**WHAT IS NEEDED:** Copy the part of the records below that opens with the line containing "For every named" and closes with the line containing "Find An Egg Donor (763, 54)", with "Register Now" replaced by "Sign Up Now" and everything else left as it is.

**GIVEN DATA:**

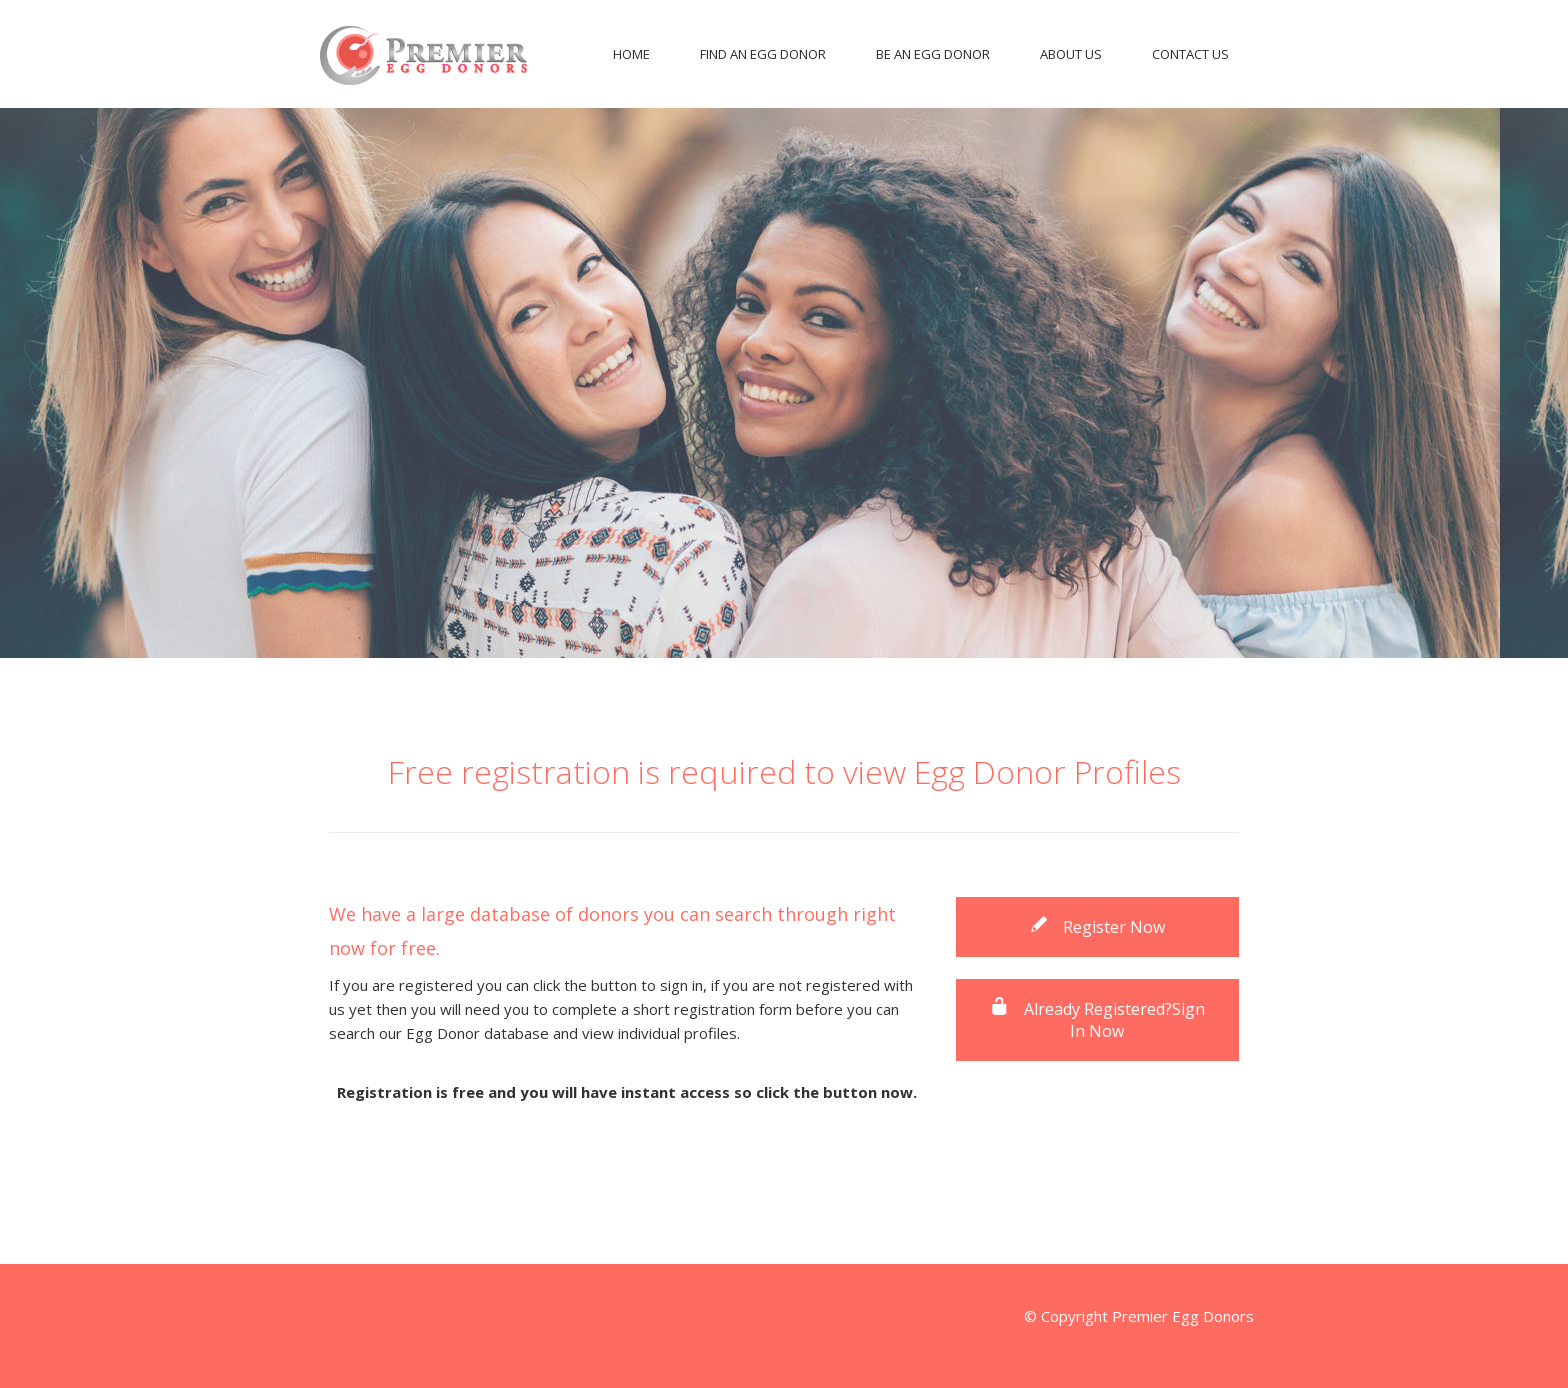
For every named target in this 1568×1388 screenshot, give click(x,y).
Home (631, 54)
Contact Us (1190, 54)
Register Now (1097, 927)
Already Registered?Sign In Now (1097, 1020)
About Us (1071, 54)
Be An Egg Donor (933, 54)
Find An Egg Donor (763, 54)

---

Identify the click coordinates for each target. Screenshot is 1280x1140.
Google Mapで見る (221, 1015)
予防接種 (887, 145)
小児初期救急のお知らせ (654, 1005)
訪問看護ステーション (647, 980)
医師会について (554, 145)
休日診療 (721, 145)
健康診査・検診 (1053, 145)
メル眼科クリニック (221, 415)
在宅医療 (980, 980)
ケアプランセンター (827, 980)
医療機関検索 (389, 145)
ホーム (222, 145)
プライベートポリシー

**FINISHED ANSWER:**
For every named target in this 1568×1388 screenshot, give click(x,y).
Home (631, 54)
Contact Us (1190, 54)
Sign Up Now (1097, 927)
Already Registered?Sign In Now (1097, 1020)
About Us (1071, 54)
Be An Egg Donor (933, 54)
Find An Egg Donor (763, 54)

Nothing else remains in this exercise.